This is My CSU!
November 2006 - Sarah Smith
Senior, Environmental Health
African Internship - Experience of a Lifetime
When Sarah Smith was in South Africa this summer working as an intern for the Cape Leopard Trust, she frequently sent back e-mails to family and friends detailing her daily experiences.
UDPATE: Sarah Named to Academic All-USA Team
Once a year, USA TODAY honors up to 60 outstanding college students from colleges across the United States. Sarah was one of those selected from over 600 nominees. [more]
Of course, a few experiences she wisely decided not to tell her family about until she was safely home. Like the close encounter with a black spitting cobra or the attack by a troop of baboons. Some things are better left unsaid, especially where worried parents are involved.
Even with what some would consider a few near-death experiences, Smith’s educational experience was beyond what she imagined it could be when she first e-mailed the Cape Leopard Trust inquiring about possible projects they may have for an intern.

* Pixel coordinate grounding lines
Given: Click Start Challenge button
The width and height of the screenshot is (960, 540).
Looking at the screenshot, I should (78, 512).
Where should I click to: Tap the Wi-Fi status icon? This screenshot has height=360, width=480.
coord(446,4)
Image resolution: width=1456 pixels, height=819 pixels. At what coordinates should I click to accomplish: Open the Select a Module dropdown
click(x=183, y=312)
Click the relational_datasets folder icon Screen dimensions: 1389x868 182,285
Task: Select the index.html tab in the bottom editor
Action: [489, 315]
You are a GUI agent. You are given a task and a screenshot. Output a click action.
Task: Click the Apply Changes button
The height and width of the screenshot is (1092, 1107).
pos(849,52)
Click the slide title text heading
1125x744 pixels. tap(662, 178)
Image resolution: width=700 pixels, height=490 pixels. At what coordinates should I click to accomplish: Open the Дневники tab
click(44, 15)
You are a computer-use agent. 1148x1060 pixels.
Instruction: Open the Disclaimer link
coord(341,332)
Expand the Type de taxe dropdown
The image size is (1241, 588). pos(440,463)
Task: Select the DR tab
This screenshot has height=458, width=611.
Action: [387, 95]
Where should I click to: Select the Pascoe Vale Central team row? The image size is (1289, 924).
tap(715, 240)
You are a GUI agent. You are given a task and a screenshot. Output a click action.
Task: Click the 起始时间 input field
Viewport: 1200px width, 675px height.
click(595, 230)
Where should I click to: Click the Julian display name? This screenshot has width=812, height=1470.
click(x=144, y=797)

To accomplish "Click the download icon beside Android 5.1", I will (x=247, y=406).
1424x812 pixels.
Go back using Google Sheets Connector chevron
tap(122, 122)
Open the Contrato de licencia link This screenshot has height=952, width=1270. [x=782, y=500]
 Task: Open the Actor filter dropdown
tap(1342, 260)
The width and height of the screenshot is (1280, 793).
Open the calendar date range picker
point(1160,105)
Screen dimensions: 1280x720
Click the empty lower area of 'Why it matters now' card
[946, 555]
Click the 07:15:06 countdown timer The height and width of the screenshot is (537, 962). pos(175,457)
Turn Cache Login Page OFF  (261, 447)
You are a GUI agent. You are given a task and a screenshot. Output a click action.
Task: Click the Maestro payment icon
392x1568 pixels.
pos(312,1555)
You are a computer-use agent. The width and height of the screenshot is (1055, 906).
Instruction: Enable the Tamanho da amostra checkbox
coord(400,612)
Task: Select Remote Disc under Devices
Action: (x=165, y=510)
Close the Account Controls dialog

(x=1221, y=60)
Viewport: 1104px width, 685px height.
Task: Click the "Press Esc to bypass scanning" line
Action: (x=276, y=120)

* EXERCISE OBJECTIVE
In the article about Sarah Smith's internship above, repeat word for word the passage from "Even with what" up to and including "for an intern.".

* SOLUTION FOR THIS TASK
Even with what some would consider a few near-death experiences, Smith’s educational experience was beyond what she imagined it could be when she first e-mailed the Cape Leopard Trust inquiring about possible projects they may have for an intern.